Before we get into this, let’s talk about my most recent video. In the most recent video, I talked about the capture filters in Wireshark. I didn’t include the display filters, as my last post contained, because the video was getting a bit too long and I wanted to practice them better. In the coming week or two, I will make a video that does the rest of the filters I need. Here’s the video.
Now without further adieu, let’s get into the video.
Why decrypt packets in Wireshark?
Why would we even bother decrypting traffic? These days, most of the internet is wrapped in HTTPS. That’s good for privacy, but it also means that if you’re troubleshooting, testing, or investigating something, all you see in Wireshark is a blur of encrypted gibberish. By decrypting, you can see what your apps and browsers are actually sending and receiving. It’s useful for debugging APIs, performing security audits, or just learning how TLS really works. If encrypted traffic is a vault, having the right setup in Wireshark is like holding the key.
Get the secrets in Windows.
On Windows, the process is pretty straightforward. You set an environment variable so your browser writes out the cryptographic keys it uses. In System Properties → Advanced → Environment Variables, add a new user variable called SSLKEYLOGFILE and point it to a file like C:\sslkeylog.txt. Then, when you start Firefox or Chrome, they’ll quietly record pre-master secrets in that file. In Wireshark, go to Edit → Preferences → Protocols → TLS and point the “(Pre)-Master-Secret log filename” option to that same file. Once you start capturing, you’ll see decrypted HTTPS traffic right there in your packet list.
And secrets in Mac…
On macOS, the idea is the same, just with a Unix flavor. You define the SSLKEYLOGFILE variable in your shell profile, for example adding export SSLKEYLOGFILE=~/sslkeylog.txt to your ~/.zshrc. Then launch your browser from the terminal so it writes the secrets to that file. The file will come out looking something like what you see in Figure 1:
Figure 1: SSLKEYLOG file
In Wireshark, go to the TLS settings as before and point it to the key log. From then on, captured TLS traffic opens up and you’ll see the plaintext HTTP under the encryption. The figure below shows the before and after of adding in the SSLKEYLOG file.
Figure 2: Comparison between encrypted and decrypted information.
An interesting addition…
There are a couple of extra tricks worth knowing. With the editcap tool, you can actually merge the key log into a capture file so it carries its own decryption material. The command looks like editcap --inject-secrets tls,keylog.txt in.pcapng out-with-keys.pcapng. That way, anyone opening the new capture in Wireshark can see the decrypted streams without extra configuration.

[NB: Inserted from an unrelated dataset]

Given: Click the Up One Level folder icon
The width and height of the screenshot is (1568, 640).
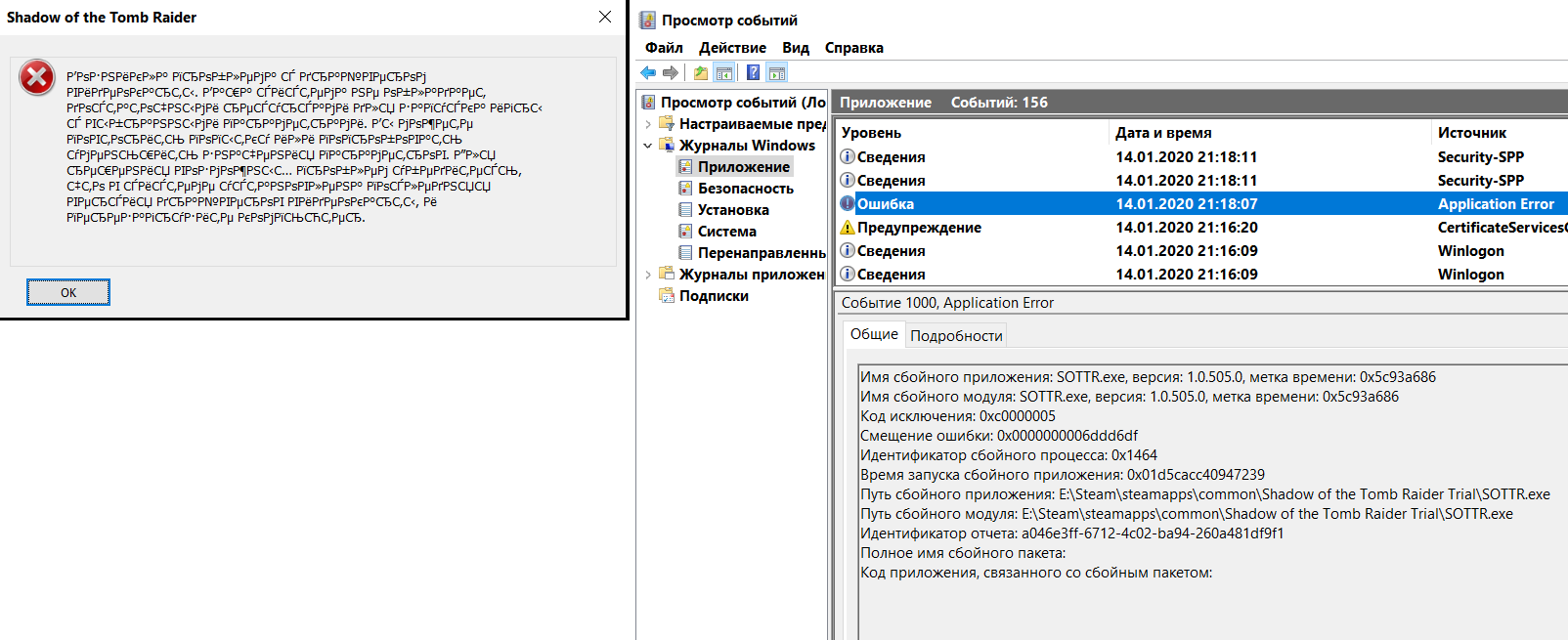Looking at the screenshot, I should [x=701, y=73].
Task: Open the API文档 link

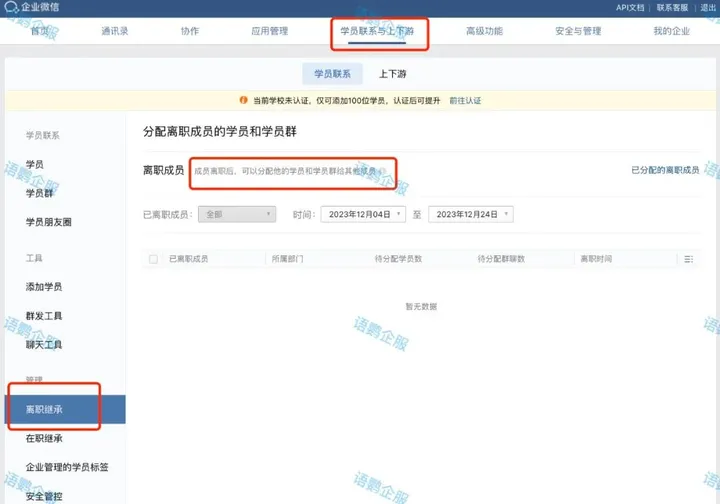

And while browsers make this process easy, non-browser apps are trickier. In some cases you’d need the server’s private key or special debugging hooks, especially with TLS 1.3, which makes forward secrecy the norm.
Conclusion
In conclusion, decrypting traffic in Wireshark changes the game from staring at unreadable ciphertext to actually seeing what’s happening inside the session. It’s not something you’ll use every day, but when you need to troubleshoot or audit, it’s like flipping the light switch in a dark room. The tools are there—you just need to point Wireshark in the right direction and let the secrets spill.
Special thanks for the producers at Hackersploit for publishing a video that I grabbed my interesting information in the figures for. Also, Id like to say that the video for this post will go in a similar direction to their post, given that the time I have to make it is short at this point.
Until next time, if you like, say so and if you love this post share it and tell me what you think. This has been Matt from Forensics with Matt, talking about decrypting Wireshark Traffic. Until next time, Matt Out!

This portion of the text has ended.